**DESCRIPTION OF THE TASK**
Copy every line of the entries that includes the word "each".

Saved data entries:
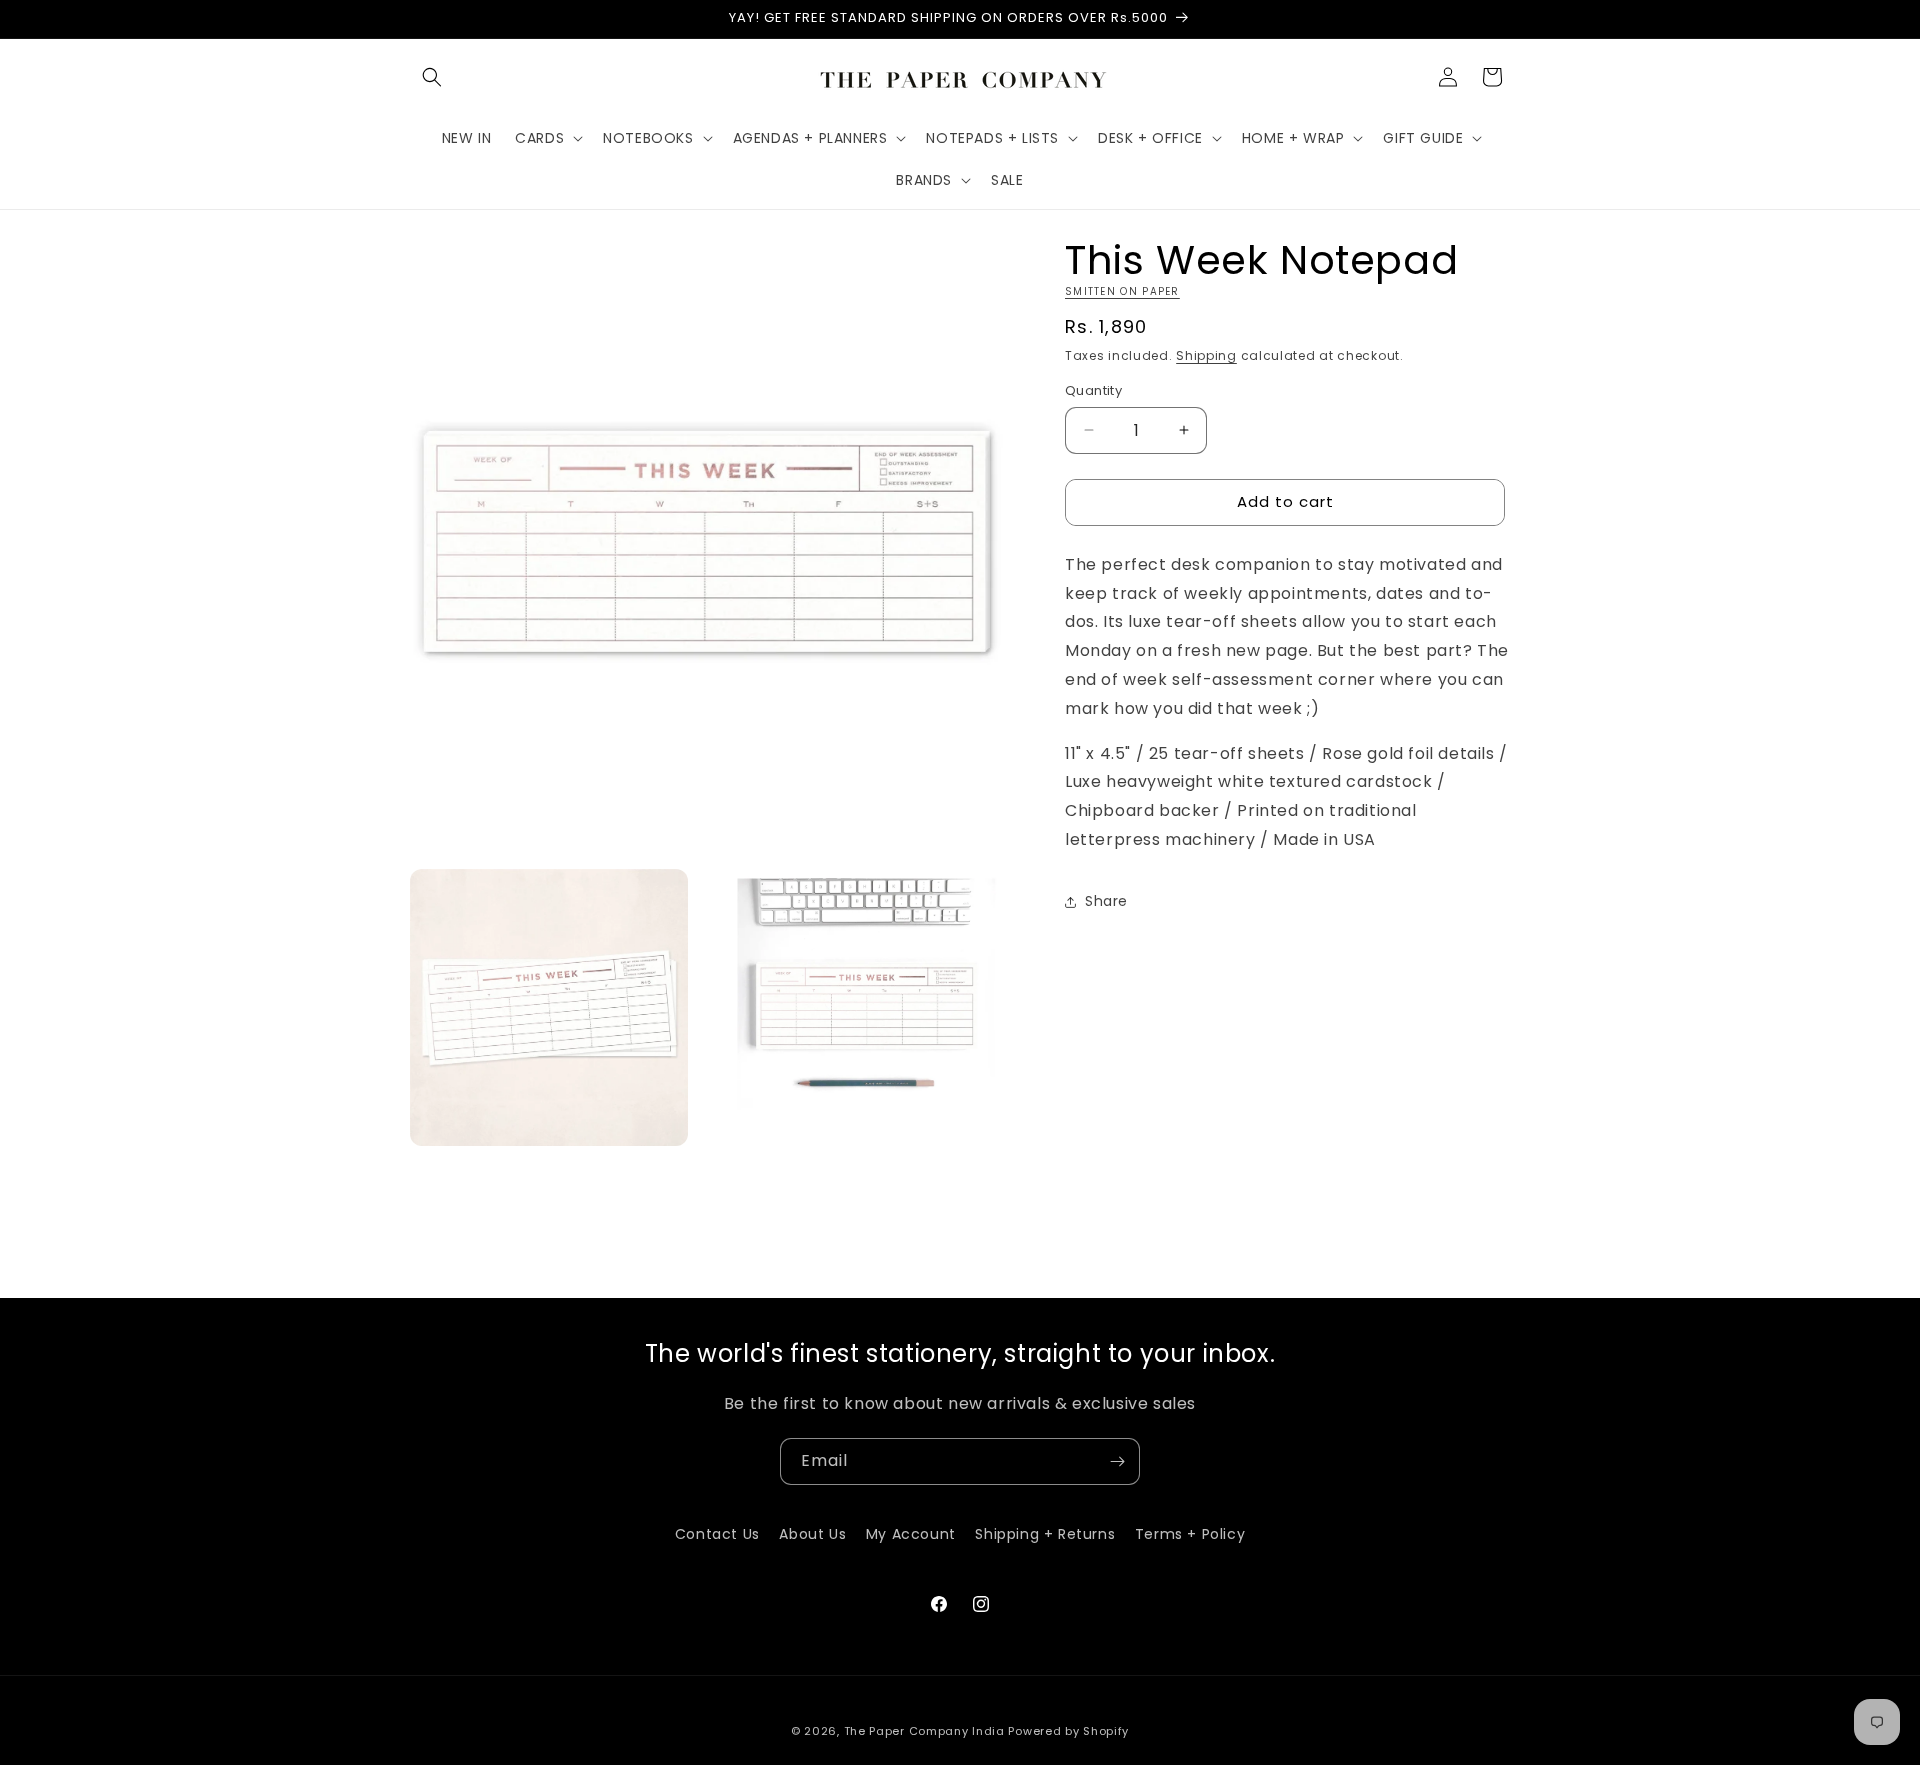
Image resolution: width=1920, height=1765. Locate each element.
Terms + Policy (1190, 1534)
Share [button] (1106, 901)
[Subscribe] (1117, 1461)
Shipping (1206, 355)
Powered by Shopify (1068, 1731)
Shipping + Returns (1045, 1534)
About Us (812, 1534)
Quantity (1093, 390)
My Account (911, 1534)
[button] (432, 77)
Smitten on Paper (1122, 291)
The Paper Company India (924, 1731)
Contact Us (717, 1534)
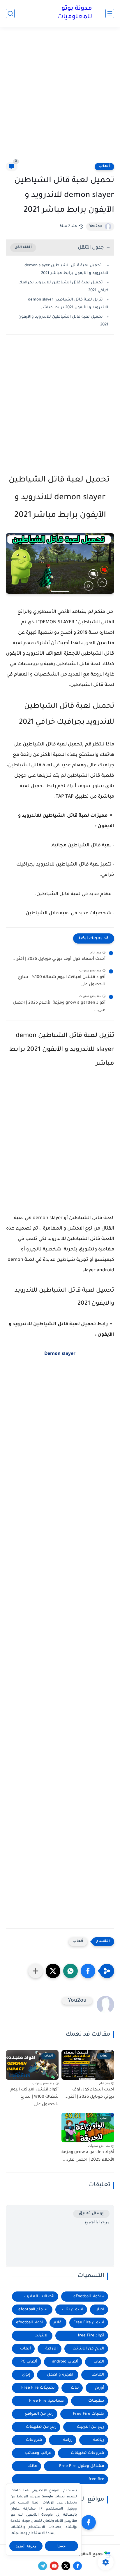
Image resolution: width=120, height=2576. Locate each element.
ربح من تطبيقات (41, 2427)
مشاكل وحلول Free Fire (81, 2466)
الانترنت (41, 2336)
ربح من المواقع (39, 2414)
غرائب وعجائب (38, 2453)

**TASK RESULT**
Image resolution: width=1920, height=1765. Locate each element.
Image resolution: width=120, height=2576. Locate each element.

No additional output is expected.